About this task
In the records below, find the line that contains "Click the 生成临时Token action" and the line that contains "Expand the 外观与行为", then retype exactly those two lines and every line between them.

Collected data

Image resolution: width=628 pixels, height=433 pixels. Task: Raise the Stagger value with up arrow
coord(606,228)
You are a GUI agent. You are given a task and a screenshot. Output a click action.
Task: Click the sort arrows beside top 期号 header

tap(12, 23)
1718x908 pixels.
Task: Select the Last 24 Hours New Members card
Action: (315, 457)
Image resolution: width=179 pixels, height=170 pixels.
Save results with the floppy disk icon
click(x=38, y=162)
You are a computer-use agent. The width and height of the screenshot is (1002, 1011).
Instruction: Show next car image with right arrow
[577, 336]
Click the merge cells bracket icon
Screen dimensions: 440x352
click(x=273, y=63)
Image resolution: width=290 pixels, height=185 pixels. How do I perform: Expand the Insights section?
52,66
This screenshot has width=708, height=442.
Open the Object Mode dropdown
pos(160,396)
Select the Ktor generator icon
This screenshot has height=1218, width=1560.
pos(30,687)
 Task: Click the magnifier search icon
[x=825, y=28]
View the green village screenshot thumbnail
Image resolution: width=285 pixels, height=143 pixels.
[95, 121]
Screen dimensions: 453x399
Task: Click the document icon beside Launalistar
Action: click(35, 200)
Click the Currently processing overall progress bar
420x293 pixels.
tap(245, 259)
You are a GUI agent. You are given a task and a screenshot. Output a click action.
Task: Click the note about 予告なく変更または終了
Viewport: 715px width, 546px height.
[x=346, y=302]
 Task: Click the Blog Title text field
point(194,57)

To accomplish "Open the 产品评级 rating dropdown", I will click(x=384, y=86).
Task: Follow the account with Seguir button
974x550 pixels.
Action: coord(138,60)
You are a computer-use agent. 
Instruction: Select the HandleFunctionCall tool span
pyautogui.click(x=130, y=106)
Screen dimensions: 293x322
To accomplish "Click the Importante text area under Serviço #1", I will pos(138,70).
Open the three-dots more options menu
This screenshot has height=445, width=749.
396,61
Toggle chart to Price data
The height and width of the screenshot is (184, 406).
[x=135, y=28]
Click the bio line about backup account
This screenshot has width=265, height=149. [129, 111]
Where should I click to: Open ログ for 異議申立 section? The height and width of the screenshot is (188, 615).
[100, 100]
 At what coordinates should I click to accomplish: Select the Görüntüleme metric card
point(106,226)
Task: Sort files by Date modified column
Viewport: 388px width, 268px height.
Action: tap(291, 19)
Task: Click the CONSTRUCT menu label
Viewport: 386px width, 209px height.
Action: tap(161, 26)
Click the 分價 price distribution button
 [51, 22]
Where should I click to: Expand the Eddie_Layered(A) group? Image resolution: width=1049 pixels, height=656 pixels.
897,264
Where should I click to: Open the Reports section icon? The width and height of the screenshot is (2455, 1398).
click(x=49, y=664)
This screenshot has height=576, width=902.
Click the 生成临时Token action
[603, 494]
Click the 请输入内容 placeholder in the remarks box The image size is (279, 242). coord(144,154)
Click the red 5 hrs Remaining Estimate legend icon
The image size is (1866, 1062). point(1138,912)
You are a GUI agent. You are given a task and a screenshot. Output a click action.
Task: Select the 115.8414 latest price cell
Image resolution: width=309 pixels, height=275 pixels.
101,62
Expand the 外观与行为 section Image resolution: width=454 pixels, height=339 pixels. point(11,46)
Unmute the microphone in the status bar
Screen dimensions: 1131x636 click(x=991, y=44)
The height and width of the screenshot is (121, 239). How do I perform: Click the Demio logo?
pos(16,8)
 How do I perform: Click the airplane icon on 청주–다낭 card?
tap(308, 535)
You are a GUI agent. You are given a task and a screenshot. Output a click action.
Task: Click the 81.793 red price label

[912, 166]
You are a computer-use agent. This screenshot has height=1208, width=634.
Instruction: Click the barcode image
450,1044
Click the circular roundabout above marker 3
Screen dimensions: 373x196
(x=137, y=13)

Finished task
Click the 生成临时Token action
[603, 494]
Click the 请输入内容 placeholder in the remarks box The image size is (279, 242). coord(144,154)
Click the red 5 hrs Remaining Estimate legend icon
The image size is (1866, 1062). point(1138,912)
You are a GUI agent. You are given a task and a screenshot. Output a click action.
Task: Select the 115.8414 latest price cell
Image resolution: width=309 pixels, height=275 pixels.
101,62
Expand the 外观与行为 section Image resolution: width=454 pixels, height=339 pixels. point(11,46)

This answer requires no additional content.